As I said above in War for the Crown; you've got this really interesting set up, I was SO excited with the potential : each PC could be an agent of a different noble house working together out of necessity (for now!  mwah ha ha) and as dirty deals come together, or each house makes its case/burns its agent, or the PCs end up with more loyalty to each other or have to agree on a compromise candidate...

All flushed away one page later when its clear that the PCs job in the adventure path is to smash the Patriarchy and put the princess on the throne.

I'm in danger of repeating myself here, so...

STRANGE AEONS

Strange Aeons starts with... a dungeon crawl.  (shit)  But its a better disguised dungeon crawl.  You're all waking up in an asylum, amnesiacs that vaguely recognize the other PCs and have a sense of being pissed off at Count Lowls.  
(most unfortunately he immediately lost any 'dread villain' cred by the players pronouncing it Count LOLs.)

Getting out of the asylum, they get to the town, and deal with Call of Cthullu style cultists, a revanent that is hunting them because they killed an innocent man (!) and started to find out that they may not have been the nicest people around.  (I even had them originally as different classes, so NPCs were shocked that the halfling they feared as an assassin was now a healing cleric.)

...sadly, we didn't play much further - the specific combo of players broke up, and it was too clunky to insert other characters/they lost desire/I hated the system

I will say, the players that are still in the group (new campaign) sometimes joke when things get surreal "We've never left the asylum".  So it left a positive impression.

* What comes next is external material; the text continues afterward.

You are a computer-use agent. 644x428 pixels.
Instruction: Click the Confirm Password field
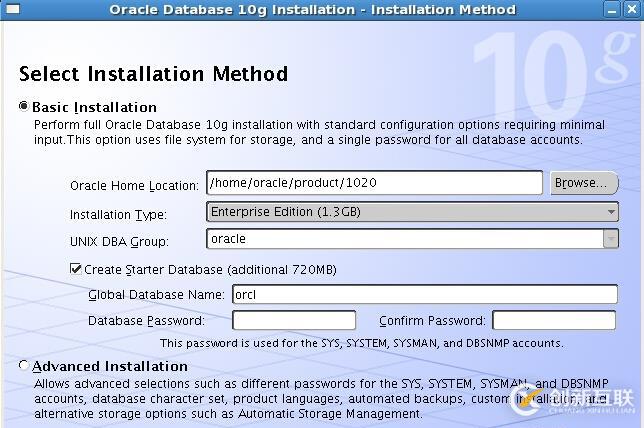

Again, in my limited experience with Pathfinder, and adventure paths, this was an interesting series, that used a trope that is overplayed in fiction (amnesia), but made it work in the game, and at times was genuinely spooky and touched real horror better than D&D derivatives usually can.
Title: Pathfinder 1e Review, and War for The Crown Adventure Path
Post by: Hawkwing7423 on July 27, 2020, 11:03:03 PM
Skull and Shackles did not have too many dungeon crawls, as it was based on a pirate campaign. I think we had a full party wipe and moved on to a different campaign. :(

Curse of the Crimson Throne had some dungeon crawl and kooky NPC. It tried to be not totally linear though, as far as I can tell. We did not finish due to COVID and now playing a different campaign remotely.

Some of these books are really expensive now that they are out of print which is frustrating for me. PDFs just don't give me the same satisfaction.
Title: Pathfinder 1e Review, and War for The Crown Adventure Path
Post by: Shrieking Banshee on July 31, 2020, 10:30:17 AM
Paizos claim to fame for their Adventure Paths is Kingmaker which is a freeform sandbox with a focus on Kingdom building.

Id say what their adventure paths have (when its good) is somekind of neat extra mechanic. Otherwise yeah they can be pretty bland at times.
Title: Pathfinder 1e Review, and War for The Crown Adventure Path
Post by: Ghostmaker on August 11, 2020, 11:37:02 AM
Rise of the Runelords was pretty straightforward but wasn't terrible.

Although to this day I am stunned that poor Karzoug had no resistance to negative energy effects. Sure, he had SR 24... which just meant my 18th level sorcerer with Spell Penetration needed a 4+ to beat it. I don't remember if he ate a prediction of failure from me (a REALLY nasty curse that even if you save against, you're still stuck with it for the combat unless you dispel it), but I remember nailing him with an enervation that knocked his caster level down to 16, which made him a bit more manageable even when he started trying to spam save-or-suck spells.
Title: Pathfinder 1e Review, and War for The Crown Adventure Path
Post by: Hawkwing7423 on August 12, 2020, 03:49:15 PM
Nice, I have that one in the hardcover but haven't looked at it much.
My collecting bug has me trying to get these adventure paths, though some of them are getting very expensive in the secondary market.